Canadians are about two weeks away from finding out which of Prime Minister Justin Trudeau’s election promises will come to fruition first and when, as Parliament is scheduled to resume on Dec. 3. A tax bill is expected to be introduced shortly thereafter.
It’s likely that the government’s first priority will be to cut the middle income tax bracket, which affects Canadians with taxable annual income between $44,701 and $89,401, to 20.5 per cent from 22 per cent.
But just how many Canadians will benefit from the middle-income tax cut?

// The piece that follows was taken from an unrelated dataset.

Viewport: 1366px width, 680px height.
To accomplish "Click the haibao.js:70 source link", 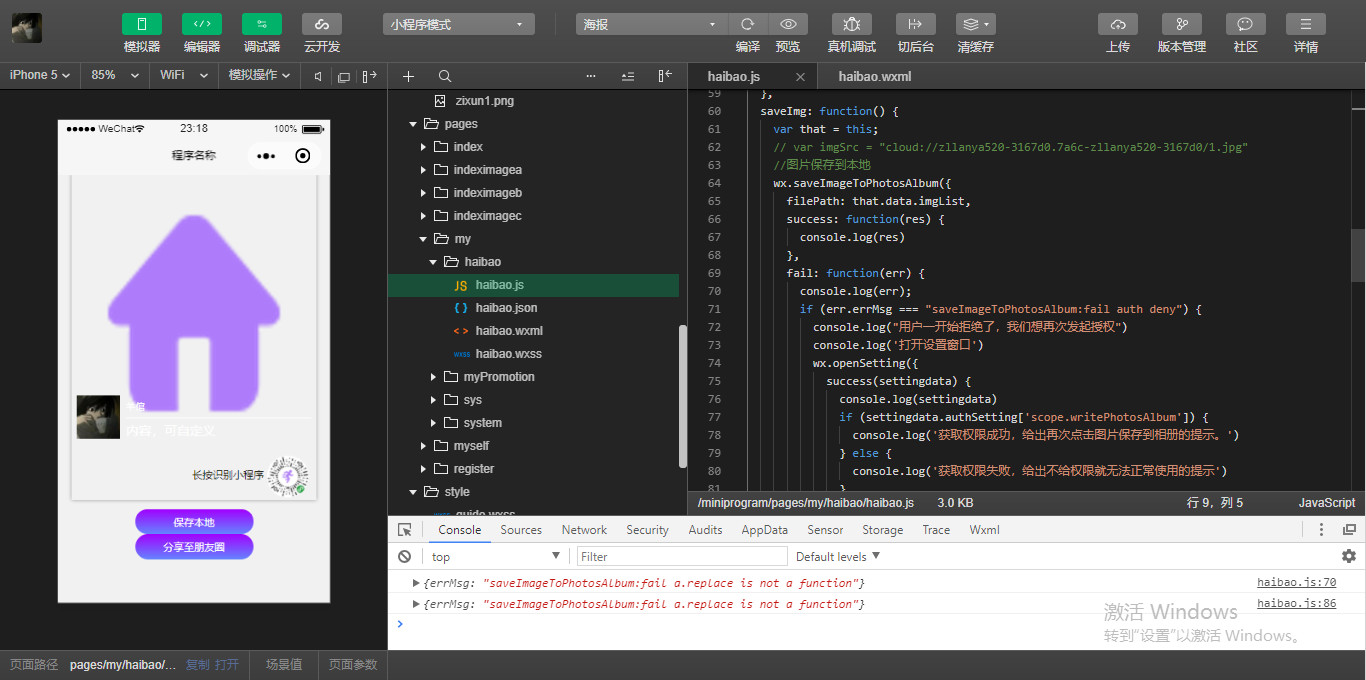I will 1296,583.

For starters, we can eliminate anyone with an income below $45,000. Using the Canada Revenue Agency’s most recent tax filing data and income statistics for the 2012 tax year, we know that 26.7 million tax returns were filed that year out of a population of about 35 million (since most children don’t file tax returns.) Of those that did file returns, 17.6 million of them — 66 per cent — had income below $45,000 and won’t benefit at all from the tax cut.
The nine million Canadians with income above $45,000 will all benefit from the middle-income tax cut, thanks to Canada’s progressive tax system. But what about Canada’s top income earners?

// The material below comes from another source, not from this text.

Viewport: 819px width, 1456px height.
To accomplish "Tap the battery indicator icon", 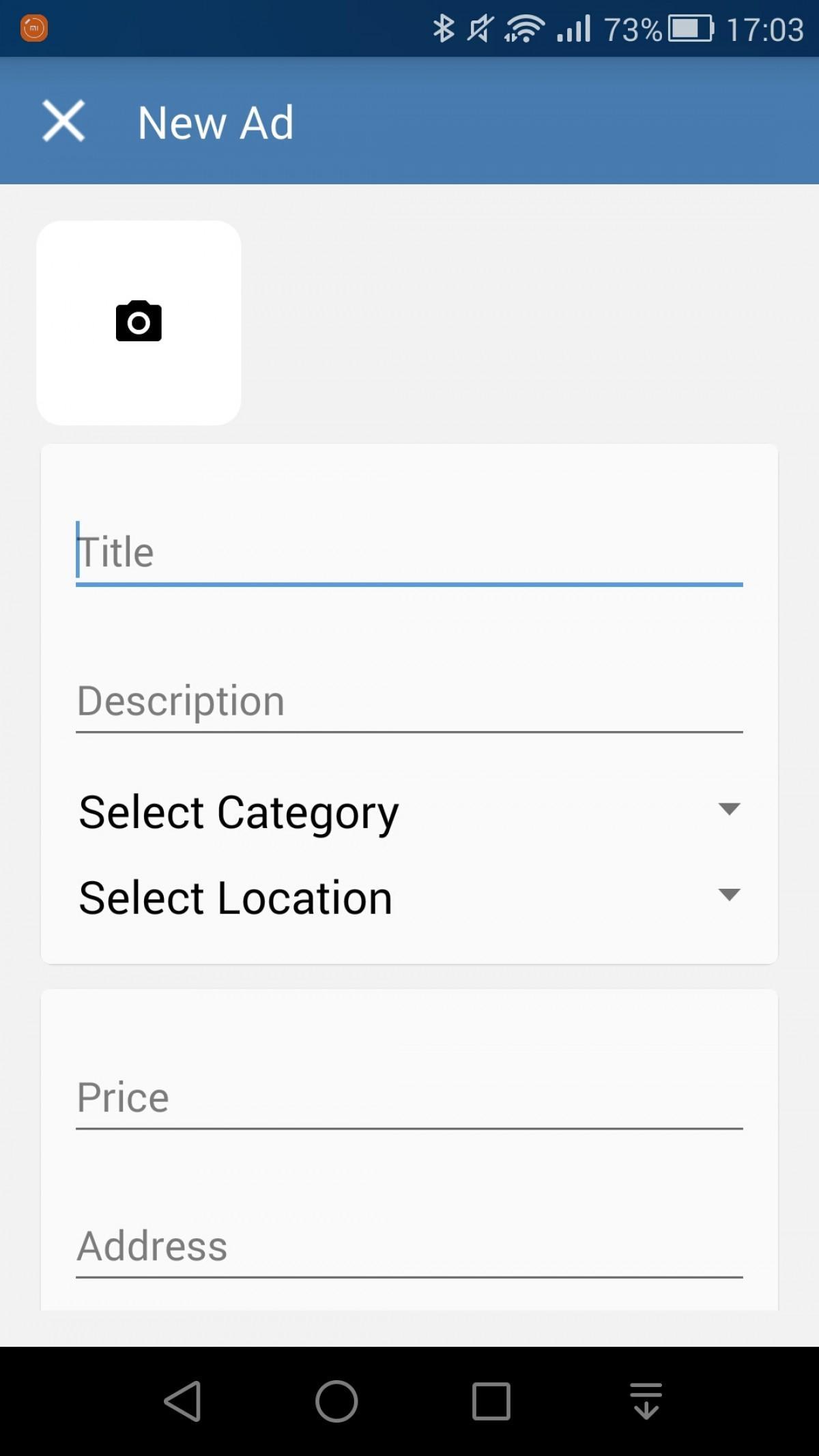I will [x=690, y=29].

To pay for the middle-income tax cut, the Liberals are proposing to introduce a new tax bracket of 33 per cent for individuals earning more than $200,000 annually. The current top federal bracket of 29 per cent affects individuals making taxable income over $138,586. When you take into account the fact that these high-income earners will also benefit from the middle-income tax cut, the new four per cent tax increase will be felt once taxable income exceeds about $217,000.